A Single-Center Pilot Study of Therapeutic Apheresis in Patients with Severe Post-COVID Syndrome.
Korth, Johannes, Steenblock, Charlotte, Walther, Romy et al. · Hormone and metabolic research = Hormon- und Stoffwechselforschung = Hormones et metabolisme · 2024 · DOI
Quick Summary
This small study looked at whether a blood-filtering treatment called apheresis could help 20 people with long COVID symptoms similar to ME/CFS. The researchers found that the treatment reduced harmful antibodies in patients' blood and many patients reported feeling better, with less fatigue, muscle pain, and post-exertional malaise. While these results are promising, the study was small and didn't use a control group, so we need larger tests to confirm whether the treatment truly works.
Why It Matters
This study provides preliminary evidence supporting an autoimmune mechanism in post-COVID/ME/CFS pathology and explores a potential mechanism-based treatment strategy.
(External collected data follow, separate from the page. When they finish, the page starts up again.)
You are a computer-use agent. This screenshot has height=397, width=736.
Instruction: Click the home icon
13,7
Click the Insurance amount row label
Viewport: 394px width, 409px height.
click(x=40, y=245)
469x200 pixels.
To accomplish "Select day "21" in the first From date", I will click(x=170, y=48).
For patients experiencing severe, disabling post-COVID symptoms, this represents an early-stage exploration of apheresis as a possible therapeutic option, particularly relevant given the lack of approved disease-modifying treatments for ME/CFS.
Observed Findings
All 20 patients showed decline in β1 or β2 adrenergic receptor antibodies after apheresis treatment.
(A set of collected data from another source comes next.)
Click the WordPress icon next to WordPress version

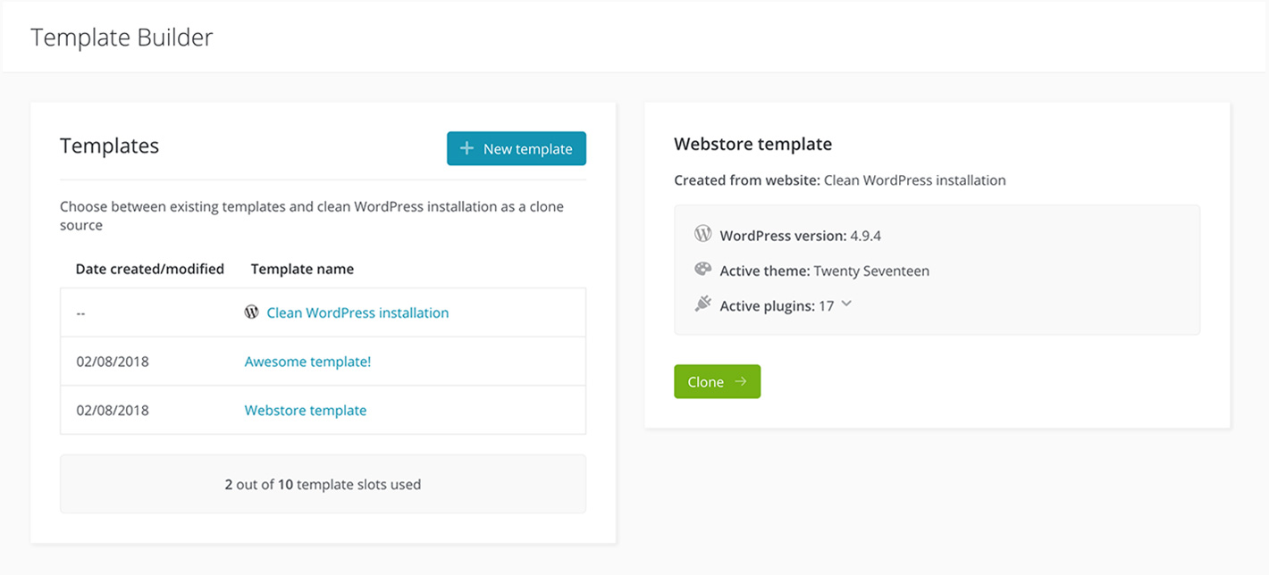pos(702,234)
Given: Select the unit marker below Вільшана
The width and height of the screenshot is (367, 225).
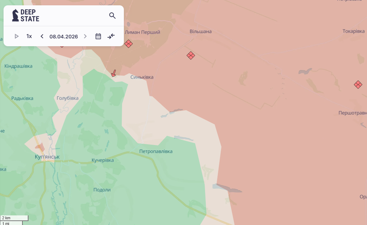Looking at the screenshot, I should pyautogui.click(x=191, y=55).
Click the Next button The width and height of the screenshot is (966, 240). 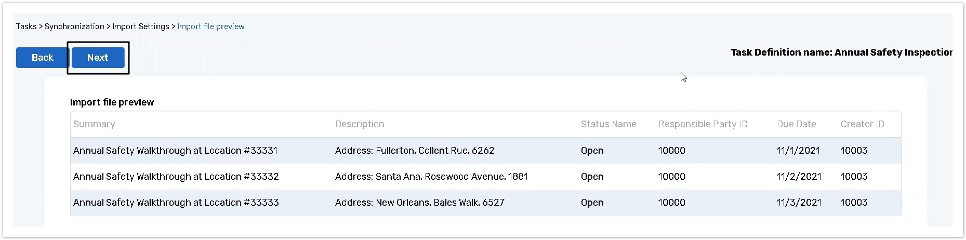(98, 58)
The majority of treated patients reported concurrent reductions in fatigue, physical activity restrictions, myalgia, post-exertional malaise, and concentration disorders.
Apheresis appears to temporarily improve microperfusion and associated symptoms in post-COVID patients.
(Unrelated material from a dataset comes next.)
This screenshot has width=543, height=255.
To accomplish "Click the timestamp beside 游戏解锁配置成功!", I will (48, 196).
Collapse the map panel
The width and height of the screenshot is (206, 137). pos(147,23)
Several patients reportedly returned to work and normal life activities following treatment.
Inferred Conclusions
Agonistic autoantibodies targeting adrenergic and muscarinic receptors may play a pathogenic role in post-COVID syndrome and ME/CFS.
Therapeutic apheresis may benefit post-COVID patients even if future sham-controlled trials are negative, through mechanisms including antibody removal and microperfusion improvement.
Extracorporeal apheresis warrants consideration as an early intervention component in multimodal treatment of postinfectious syndromes in selected patients.
Remaining Questions
Would apheresis demonstrate clinical efficacy in a randomized, sham-controlled trial design?
What is the durability of clinical benefits after apheresis, and do symptoms recur as antibodies reaccumulate?
Can biomarkers (such as specific autoantibody profiles) predict which patients will respond best to apheresis treatment?
What This Study Does Not Prove
This pilot study does not prove that apheresis is effective, as it lacked a placebo control group and relied on patient-reported outcomes susceptible to expectancy effects. The study demonstrates correlation between antibody reduction and symptom improvement but cannot establish that antibody removal caused the clinical benefits. Findings cannot be generalized beyond the specific patient population studied, and longer-term efficacy and safety remain unestablished.